Content starts

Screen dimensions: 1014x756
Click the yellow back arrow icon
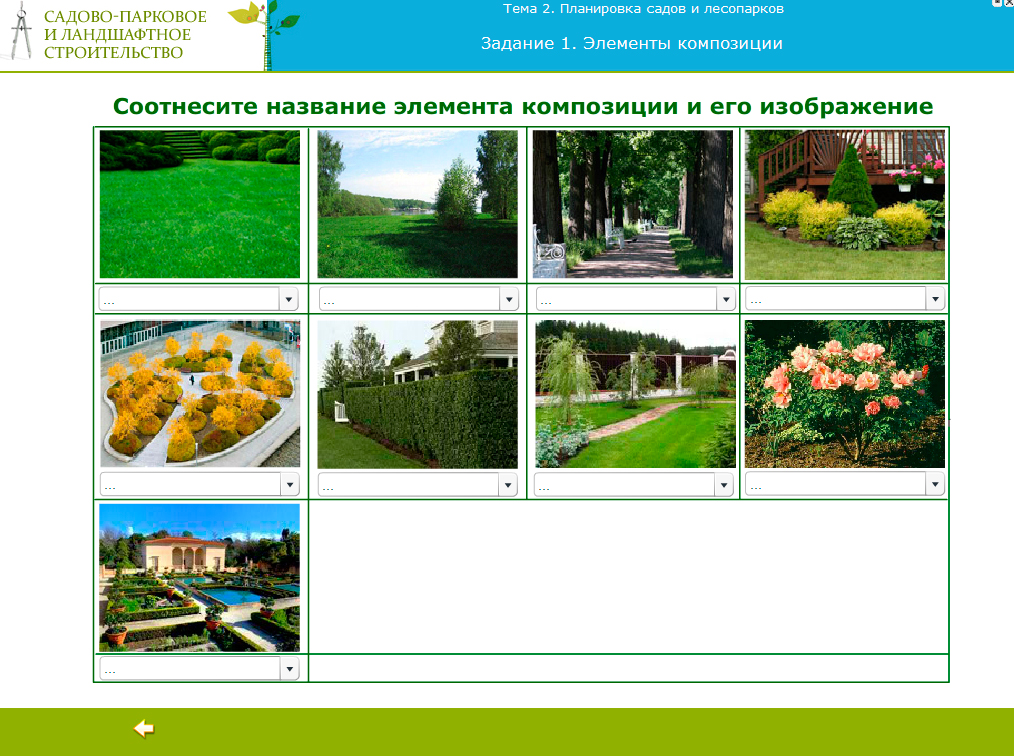(144, 729)
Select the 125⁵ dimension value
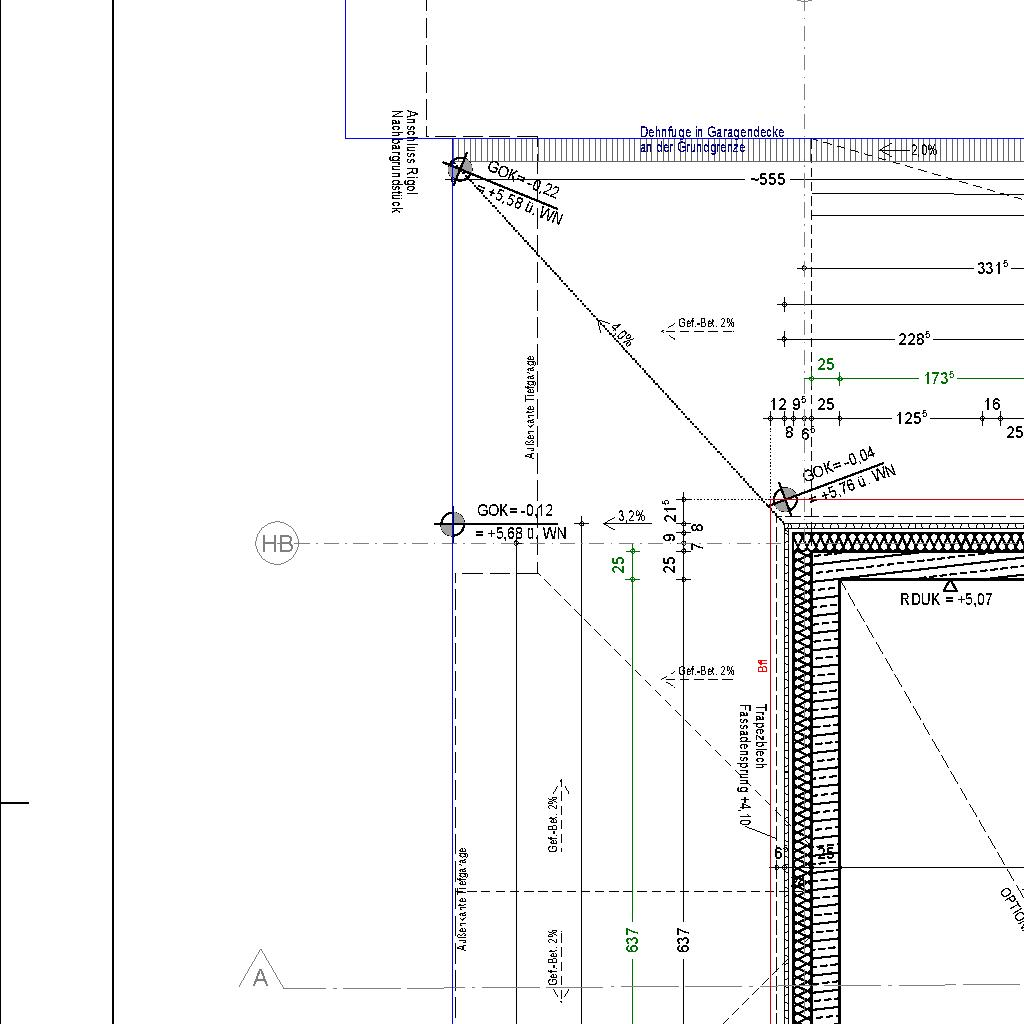 click(910, 418)
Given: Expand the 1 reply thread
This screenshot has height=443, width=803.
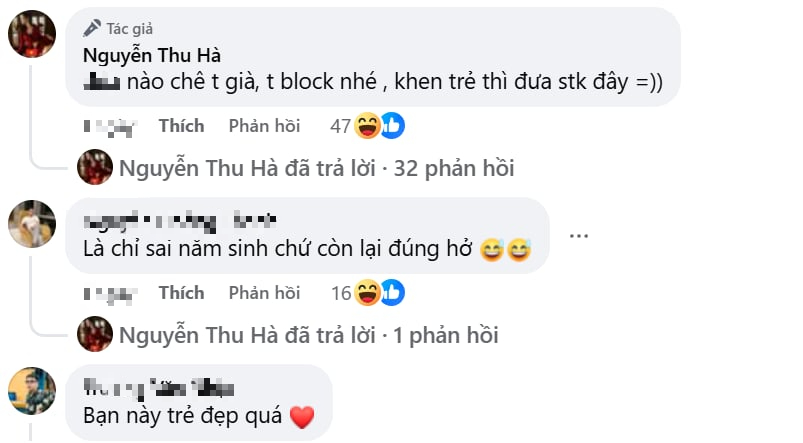Looking at the screenshot, I should [x=308, y=334].
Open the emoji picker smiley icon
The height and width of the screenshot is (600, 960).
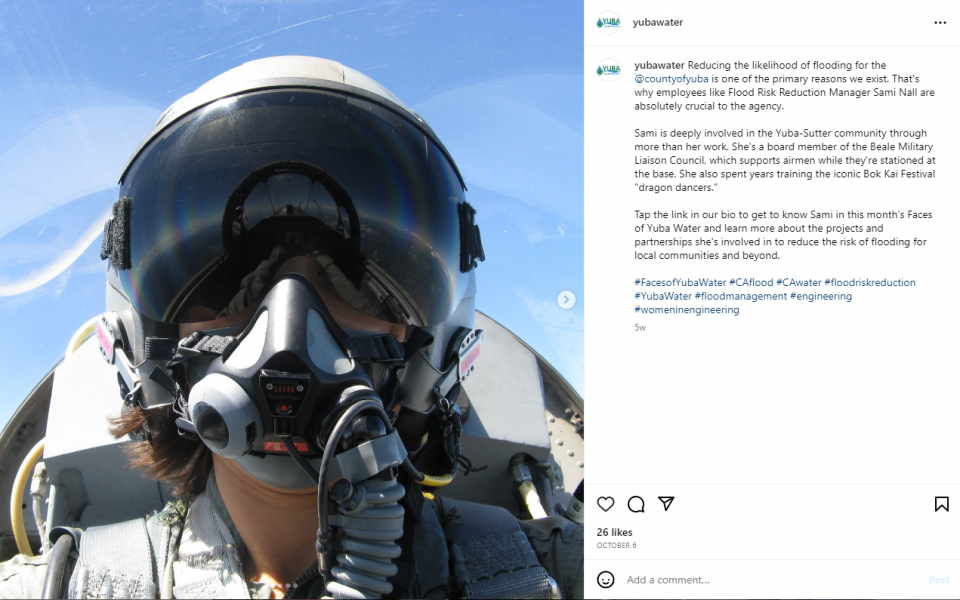tap(606, 580)
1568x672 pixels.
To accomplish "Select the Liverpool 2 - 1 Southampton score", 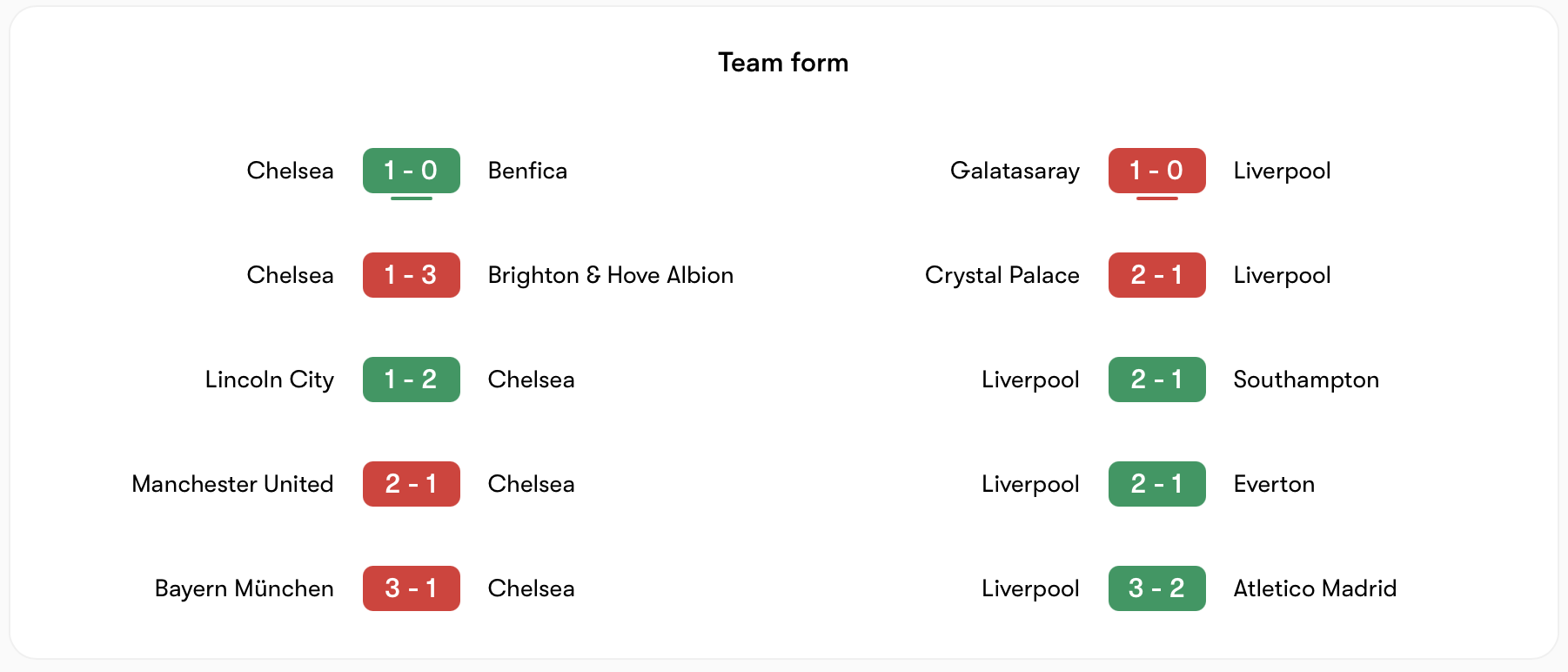I will coord(1156,380).
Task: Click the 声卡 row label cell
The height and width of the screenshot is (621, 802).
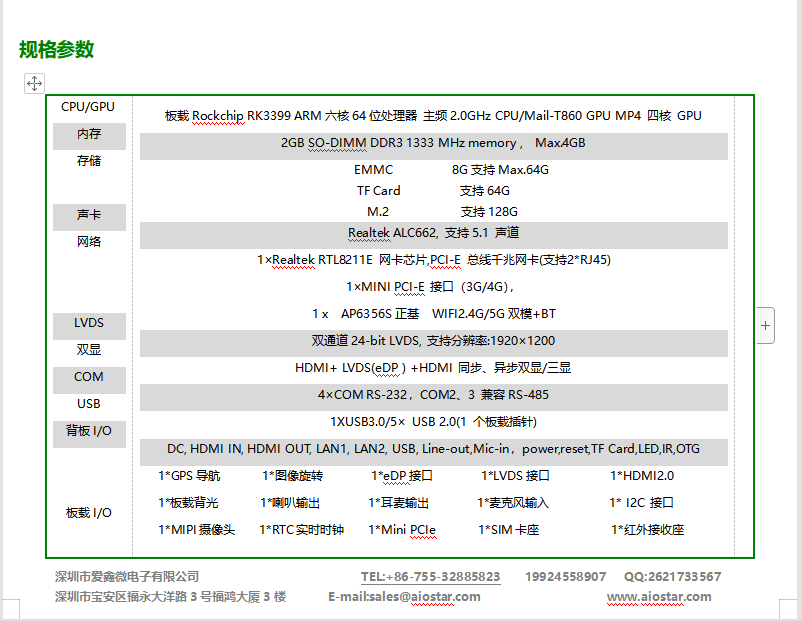Action: click(89, 215)
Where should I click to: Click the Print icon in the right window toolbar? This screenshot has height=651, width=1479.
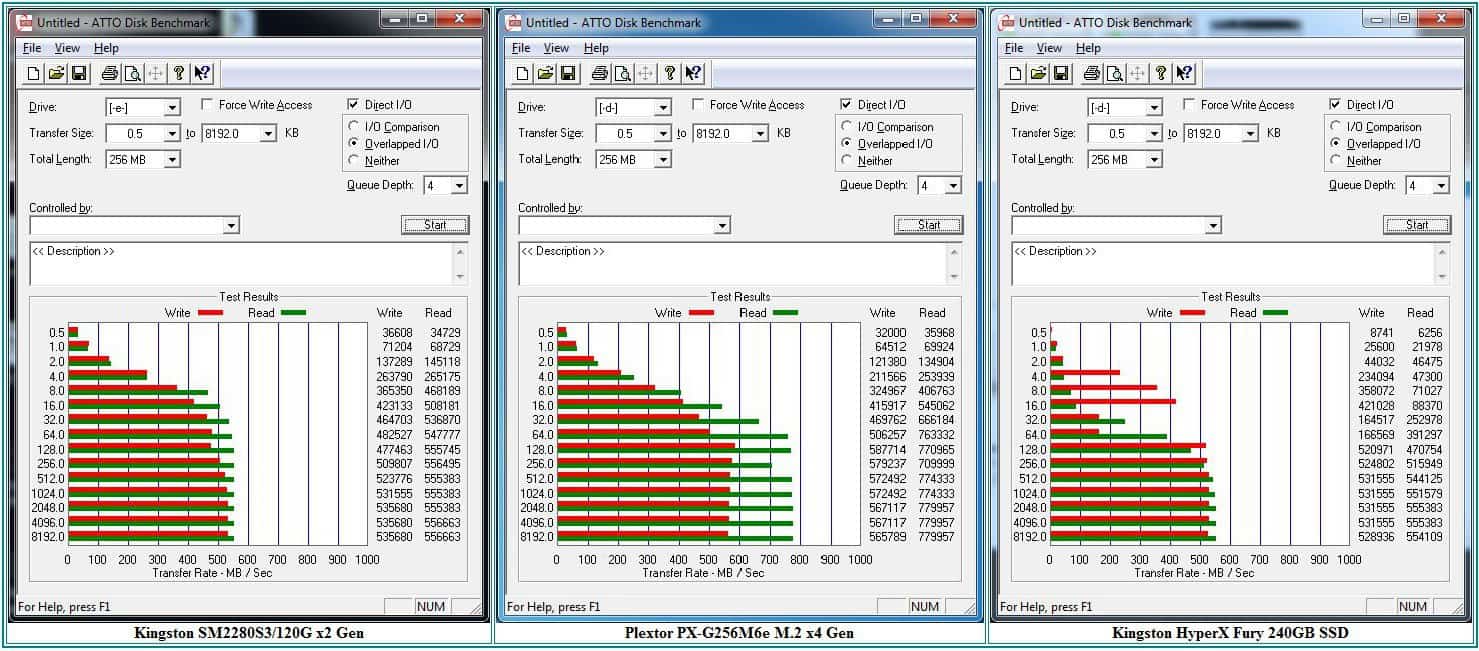click(1091, 73)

Content ends

**Instructions to follow:**
Repeat, exactly and in full, each line from the start of the data to the line that contains "1568x672 pixels.". Pictures do not go in.

**Solution to the exercise:**
Screen dimensions: 1014x756
Click the yellow back arrow icon
(144, 729)
Select the 125⁵ dimension value
 click(910, 418)
Given: Expand the 1 reply thread
This screenshot has height=443, width=803.
Looking at the screenshot, I should [x=308, y=334].
Open the emoji picker smiley icon
The height and width of the screenshot is (600, 960).
tap(606, 580)
1568x672 pixels.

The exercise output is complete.